Wednesday, February 16, 2011

Valentine's Day is for Lovers and Drunks

Normally, when you think of the days that are likely to bring out the highest concentration of drunks and crazies on the subway, you think of Halloween and New Year's. You probably don't think of Valentine's Day, but based on this year's experience, you really should. There were a lot of things that happened--it was pretty much a continuous stream of insanity--but I'll just focus on one particular incident.
The scene: the uptown A-train, starting at 14th St. The time: 9:30 pm. The day: Valentine's Day.
I boarded the rearmost car, which was already crowded.

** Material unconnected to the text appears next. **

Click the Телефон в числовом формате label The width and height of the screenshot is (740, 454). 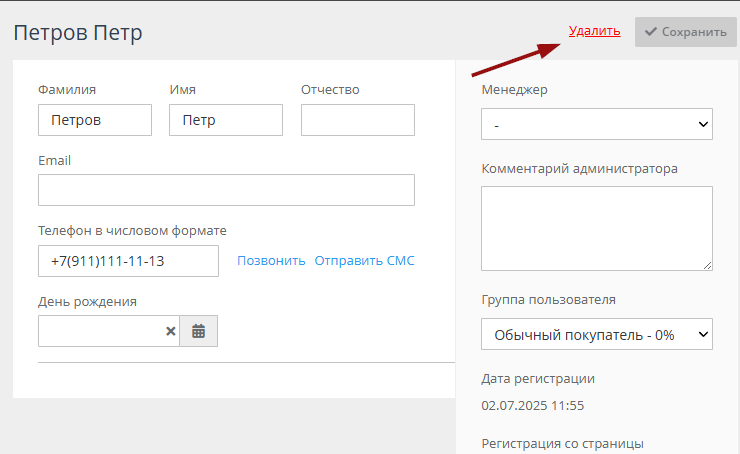(132, 231)
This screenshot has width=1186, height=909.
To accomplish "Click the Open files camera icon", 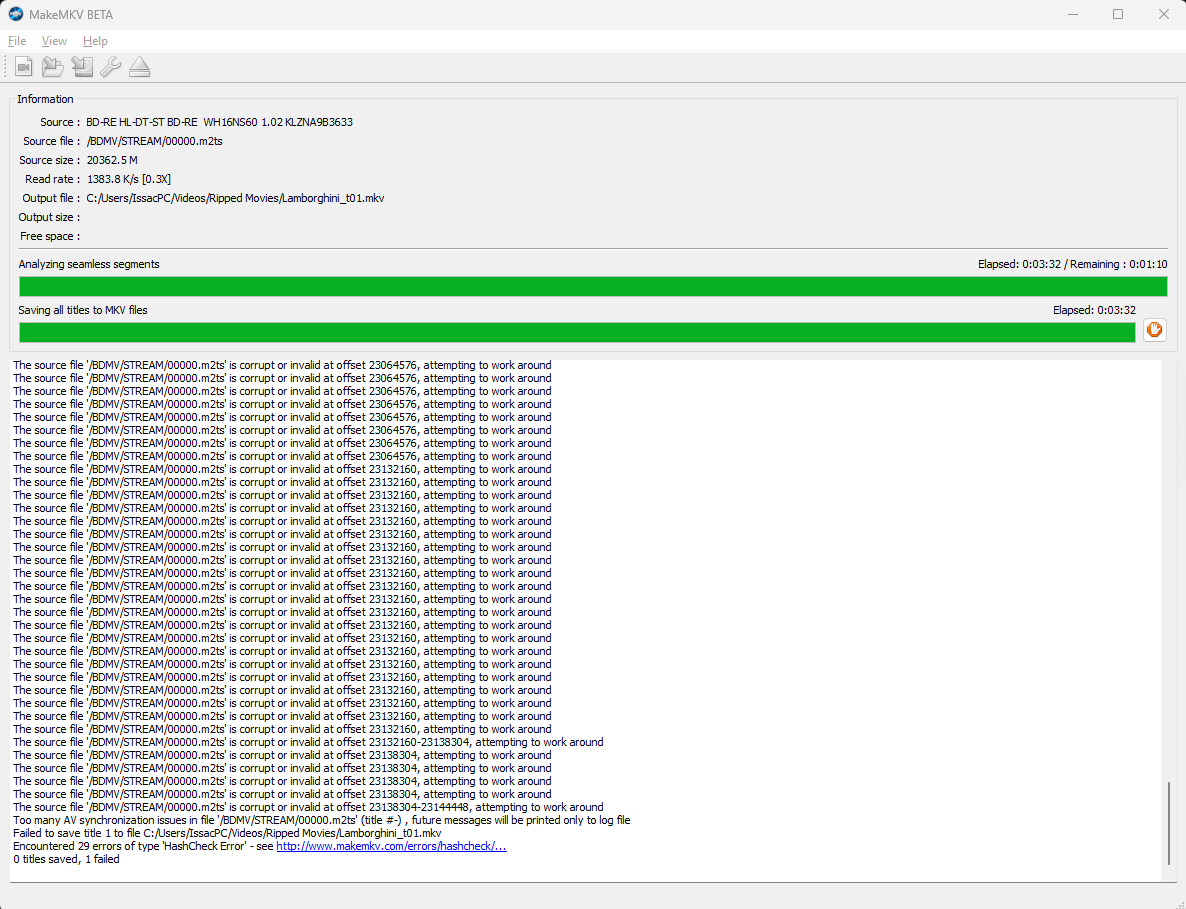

Right beside the door was a man slouched across two seats, clearly intoxicated, and shouting about Jesus to everyone else on the train. He told us all that he had been saved, but I'm not sure that he was the best spokesman, given his current condition. He was hollering and cursing, (mis)quoting biblical passages, and talking about God's plan for us all. Finally, another man who had gotten on at 14th and who was positioned about half a car away, starting shouting back at him. "I used to be like you," he said. "Slumped over in my seat, harassing other people. But then I found Allah and I cleaned up my act. You have to READ, you have to LEARN. Get yourself together!"
This, clearly, was not what the first man wanted to hear. They started shouting back and forth at each other, calling each other's religions into question, each demanding that the other one read the bible/koran. The first man, who had already been unable to form a sentence without cursing, started hollering out profanities, to which the second man kept interjecting with, "You gotta respect the CHILDREN! You gotta respect the WOMEN!" Several mothers on the train tried to engage their children in fierce conversation so as to distract them from what was going on, but really, it was impossible to hear anything else.
Finally, somewhere along the long express run between 59th and 125th, the second man realized that not only wasn't he teaching the first one anything, but that he was in fact riling him up further, and he slipped through the crowd to end the ever-more-heated religious wars. Unfortunately, in the process of repositioning himself, he ended up right beside me.
"I'm really sorry about that," he said to me. "I hope that you're enjoying your Valentine's Day." I mumbled something non-commital about it always being interesting. "Yeah, I used to be like that," he repeated. Then he switched gears. "I really like your coat," he said. "I've been wanting to tell you that since I saw you on the platform. Sometimes it's hard to give people a compliment in this city, though, because people think that you're flirting with them. So what's your name? Are you heading home or going out?" Good thing he wasn't flirting with me. (Although what could have been more romantic than awkward conversation over the background noise of some guy still shouting about how he'd been saved?)
Finally, after inviting me to his Tai Chi demonstration sometime in May in Central Park (really?), he got off at 145th St.
I am staying home next year on February 14. Or going out and taking a video camera with me.